また、光誘起電子移動においても、これらのダイマーは興味ある結果を示している。初めにk1の大きさは、Ortho-P-Pm(OPh)2>Meta-P-Pm(OPh)2>Meta-Pm-P(OPh)2であり1Pm*-PのCT性が強いほど加速されていた。また、k4は、Para-, Meta-Pm-PCl2とOrtho-P-Pm(OPh)2では溶媒極性依存性がないが、Meta-P-Pm(OPh)2では溶媒極性に依存していた。これは、Meta-P-Pm(OPh)2では、外圏的電子移動を行っているが、1Pm*-P のCT性が強いPara-, Meta-Pm-PCl2とOrtho-P-Pm(OPh)2では、上記と同様に(Pm-P)CTは、完全なイオンペアであるときに比べ1Pm*-Pの状態に近づいており(Fig. 2)、その結果、電荷再結合は、外圏的な電子移動と振動準位を経由し失活する無輻射失活の両方の特性を持っていると考えられる。さらに、Ortho-P-Pm(OPh)2については、ポルフィリンがスタックしているため溶媒よりむしろ分子内で(Pm-P)CTの安定化を受けている可能性がある。つまり、分子内再配向のエネルギー(λi)は、他のダイマーよりも大きいと考えられる。以上、本研究では、数多くの報告されているS1とCT励起状態とが完全に独立した状態からの電子移動に対し、S1とCT励起状態とが互いにミキシングした系での電子移動について明らかにすることができた。このことは、生体内あるいは生体外での光誘起電子移動における重要な知見であると考えられる。

Fig. 1. P(V)ポルフィリンアレイの構造

Table 1. ダイマーの失活の速度定数(s-1 X 109)

Fig. 2. 各状態のポテンシャル曲線(実線:各状態が独立に存在している系、点線:各状態が部分的にミキシングしている系)と失活過程(矢印)

審査要旨 要旨を表示する

クロロフィルの基本骨格であるポルフィリンを合成化学的に繋いだ分子複合体は、ポルフィリンアレイと呼ばれ、光合成初期過程における光誘起電子移動を研究するための人工的なモデル分子系として注目されている。ポルフィリンアレイは、1つの分子内に複数の大環状π電子系をもち、これらの複雑な相互作用が光励起状態や光誘起電子移動に何らかの影響を及ぼすであろうことは予想されていたが、その具体的機構の理解や定量的な評価はこれまでなされていなかった。本論文は、非金属であるリンを中心に結合したポルフィリンを使いπ-π相互作用の強さを変化できる新規なポルフィリンアレイを合成し、光励起状態から分子内電荷移動励起状態への遷移を光誘起電子移動の観点から構造化学的に研究した結果をまとめたものである。

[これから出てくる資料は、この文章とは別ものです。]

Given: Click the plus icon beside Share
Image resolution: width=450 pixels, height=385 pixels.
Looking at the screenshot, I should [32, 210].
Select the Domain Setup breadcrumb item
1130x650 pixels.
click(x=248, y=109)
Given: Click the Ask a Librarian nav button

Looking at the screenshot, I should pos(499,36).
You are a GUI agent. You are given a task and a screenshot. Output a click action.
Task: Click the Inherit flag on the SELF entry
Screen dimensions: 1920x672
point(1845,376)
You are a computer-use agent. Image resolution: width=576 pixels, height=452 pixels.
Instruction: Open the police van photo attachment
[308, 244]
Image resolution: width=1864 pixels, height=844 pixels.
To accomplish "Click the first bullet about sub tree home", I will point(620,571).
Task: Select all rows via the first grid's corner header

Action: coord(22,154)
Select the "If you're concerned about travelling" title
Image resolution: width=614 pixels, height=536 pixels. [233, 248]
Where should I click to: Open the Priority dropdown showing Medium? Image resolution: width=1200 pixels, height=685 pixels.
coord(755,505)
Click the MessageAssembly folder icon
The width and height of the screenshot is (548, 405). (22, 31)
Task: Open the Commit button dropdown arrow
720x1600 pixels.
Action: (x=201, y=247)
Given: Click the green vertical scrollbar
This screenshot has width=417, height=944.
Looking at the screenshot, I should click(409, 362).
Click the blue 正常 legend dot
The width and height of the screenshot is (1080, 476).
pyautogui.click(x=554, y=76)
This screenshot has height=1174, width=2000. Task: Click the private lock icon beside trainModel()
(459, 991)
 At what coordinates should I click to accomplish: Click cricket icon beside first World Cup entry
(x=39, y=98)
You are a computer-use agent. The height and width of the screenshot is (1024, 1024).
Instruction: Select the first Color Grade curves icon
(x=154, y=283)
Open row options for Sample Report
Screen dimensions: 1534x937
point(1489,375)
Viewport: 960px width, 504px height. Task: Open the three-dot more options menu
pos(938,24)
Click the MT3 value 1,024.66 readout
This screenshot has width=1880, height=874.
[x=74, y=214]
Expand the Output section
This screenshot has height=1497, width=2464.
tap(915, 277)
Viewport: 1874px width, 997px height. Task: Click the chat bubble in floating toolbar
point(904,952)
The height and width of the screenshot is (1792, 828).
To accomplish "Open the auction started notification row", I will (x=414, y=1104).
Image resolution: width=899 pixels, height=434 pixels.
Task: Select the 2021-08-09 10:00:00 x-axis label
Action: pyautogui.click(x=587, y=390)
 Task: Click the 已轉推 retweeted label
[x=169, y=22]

序論では、生物が持つ光合成反応中心複合体の光エネルギー変換の機構と、電子移動の従来の理論が述べられている。ここでは、従来の電子移動理論のみでは、光合成反応中心複合体のスペシャルペアからの方向性を持った電子移動がうまく説明できない点が指摘されている。この問題点について、ポルフィリンアレイとしてのスペシャルペアの電荷移動励起状態が重要な役割を担いうる可能性を指摘し、これを実証するための人工的な分子系の構築について具体的な提案がなされている。

第1章では、序論で述べた分子系の具体例として、分子系が非対称であり十分な電子的相互作用を及ぼしうるCenter-to-Edge型P(V)ポルフィリンへテロダイマーを合成し、その構造および励起一重項状態の緩和過程と溶媒依存性を検討している。特に架橋部位をフェノキシ基のパラ位とメタ位の異なる2つの配向でつなげたCenter-to-Edge型P(V)ポルフィリンヘテロダイマーを使い、励起一重項状態の失活過程が2成分になることを実験的に初めて明らかにし、これが電荷移動励起状態の寄与によるものであることを明快に示している。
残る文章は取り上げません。